Segment Open

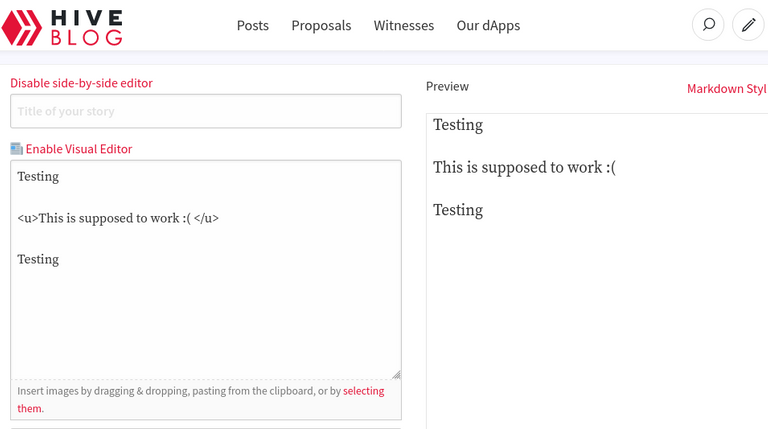Image resolution: width=768 pixels, height=429 pixels.
Task: Open search with the magnifier icon
Action: pyautogui.click(x=708, y=24)
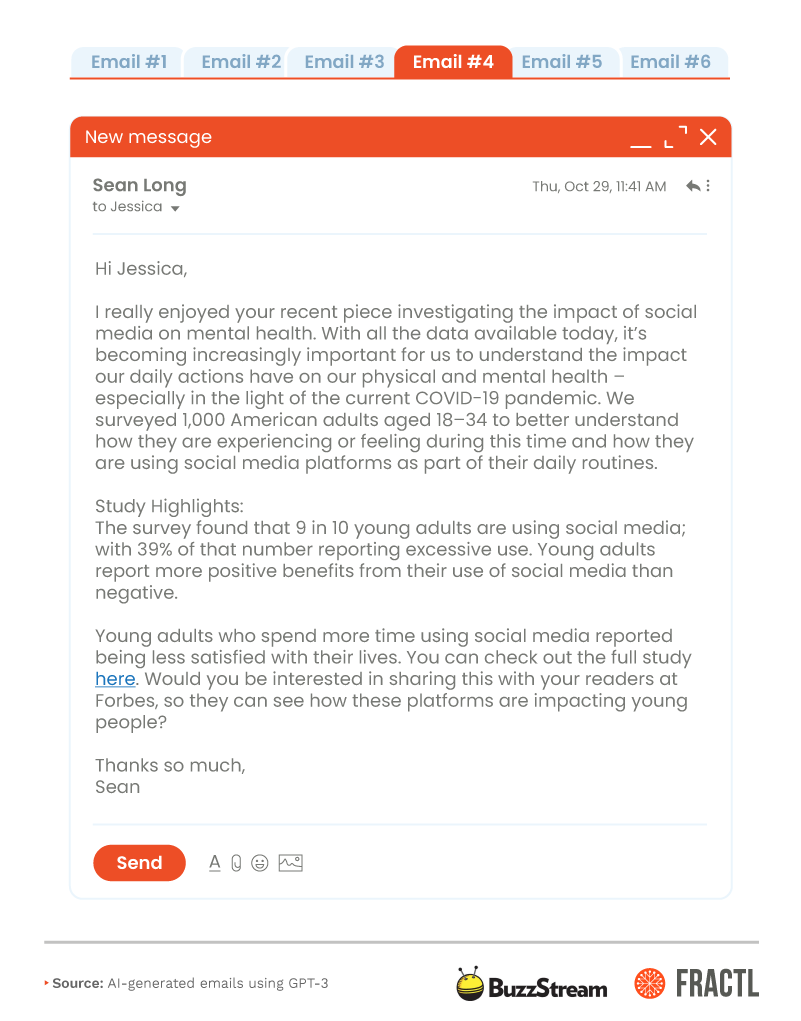Click the reply arrow icon

[x=692, y=186]
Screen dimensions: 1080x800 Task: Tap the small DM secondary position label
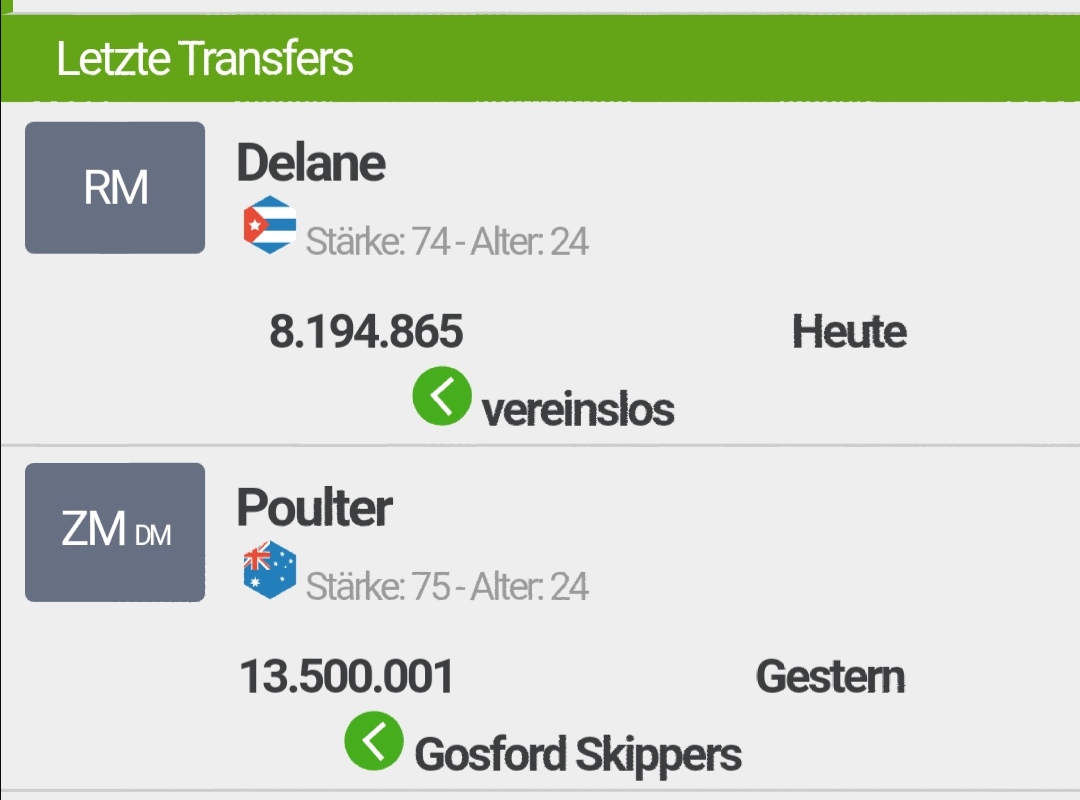click(153, 535)
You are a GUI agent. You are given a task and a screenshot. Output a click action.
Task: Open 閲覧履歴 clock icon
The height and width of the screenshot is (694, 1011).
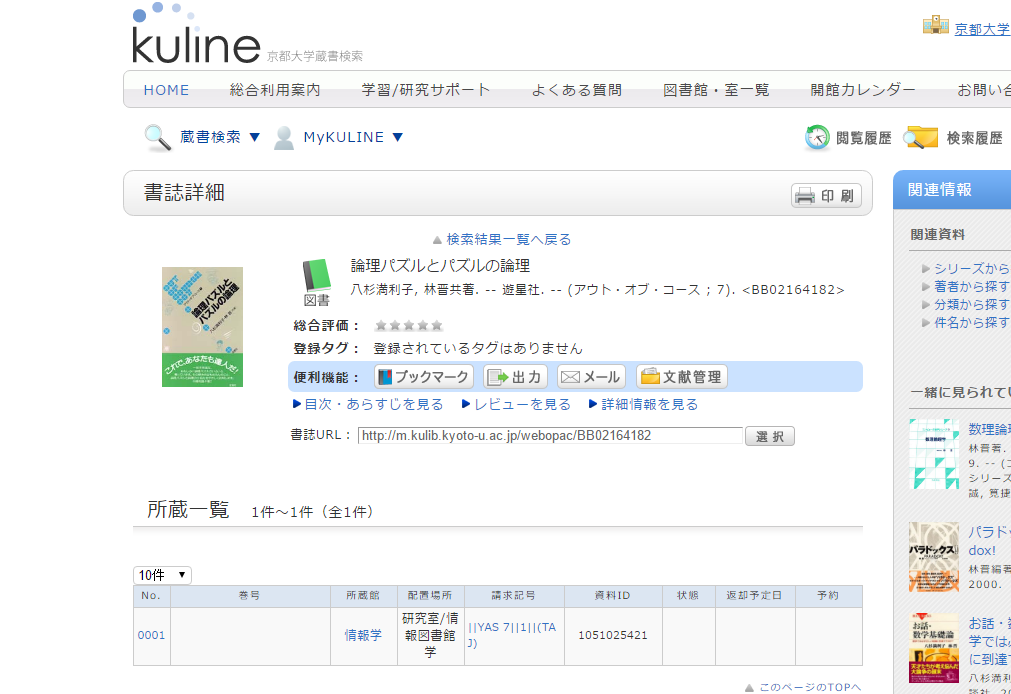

Segment Closed

* Work to be completed *
Would you reproduce the lines from the one with "Screen dimensions: 1080x800" through the final line of the data above, exactly and only those, without any pictures?

* The completed task *
Screen dimensions: 1080x800 Task: Tap the small DM secondary position label
click(153, 535)
You are a GUI agent. You are given a task and a screenshot. Output a click action.
Task: Open 閲覧履歴 clock icon
The height and width of the screenshot is (694, 1011).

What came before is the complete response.